Today’s more important auction of 10-year notes is a better gauge of sentiment and was widely anticipated. While borrowing costs dipped to just a shade under 7%, the level considered unsustainable and at which other countries have needed bail-outs, the results were both disappointing and worrisome. The Italian Treasury faced lackluster demand and was unable to sell what it had hoped, raising about €7 bn instead of its target of €8.5 bn. Rates rose again above 7% after the auction and traders claim that the ECB is stepping into the secondary market, buying bonds to stop yields from increasing further. This continued uncertainty in the largest of the Eurozone's troubled economies sent the euro to multi-year lows against the dollar and the yen.
Mario Monti proclaimed himself relieved that yields were falling but was sharply critical of investors and to some extent his EU partners. Saying that Italy was moving in a direction “toward Brussels and far away from Greece” Monti argued that given the fundamentals of the Italian economy, there was no justification for the spread with German bonds, which has crept back up over 500 basis points.

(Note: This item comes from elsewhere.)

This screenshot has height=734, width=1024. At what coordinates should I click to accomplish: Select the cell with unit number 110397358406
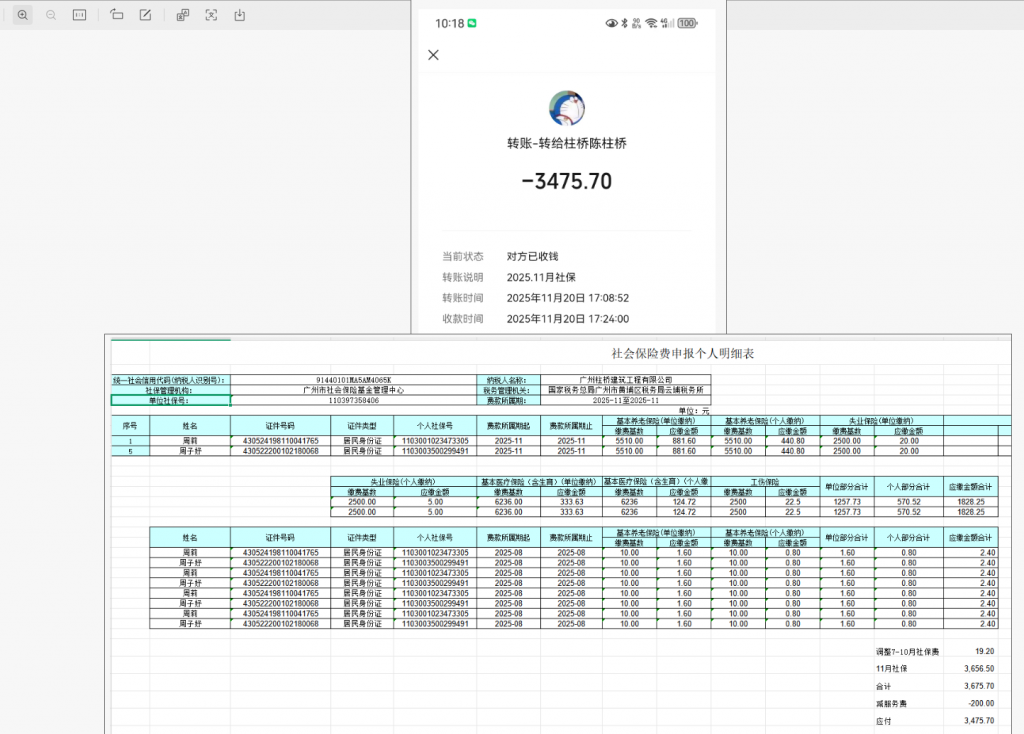(x=347, y=400)
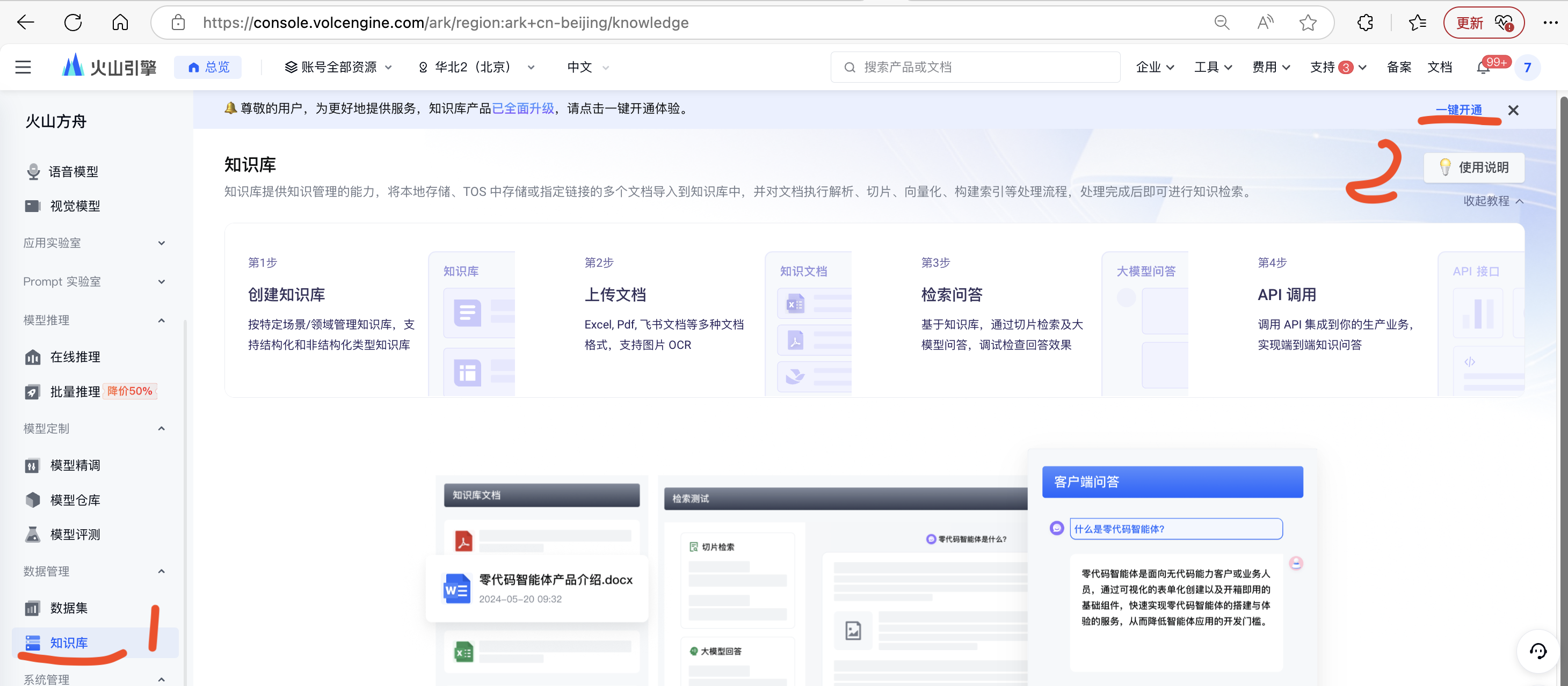Click the browser refresh icon
This screenshot has width=1568, height=686.
73,23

But Monti’s, and Italy’s, problems are not likely to be over any time soon. Business confidence in Italy is falling faster than bond yields and has hit a two year low, announced the national statistics institute today. This follows on their Christmas Eve message that consumer confidence has fallen to a 16-year low, which helps explain the 13% drop in movie attendance over the holidays in Italy and the worst season for retailers in a decade.
While Monti still has not given details of the reforms he will propose early in the new year, his focus on the pension system and tackling Italy’s dual labor market by easing restrictions on hiring and firing puts him on a collision course with the trade unions. Without parliamentary support from the main opposition, the PD (Partito Democratico), which is influenced by the largest trade union, the CGIL, Monti will find it tough going to get his reforms passed. That, in turn, is likely to spook the markets and send the country’s borrowing costs to unaffordable levels.
Buon Anno? Not for Mr. Monti.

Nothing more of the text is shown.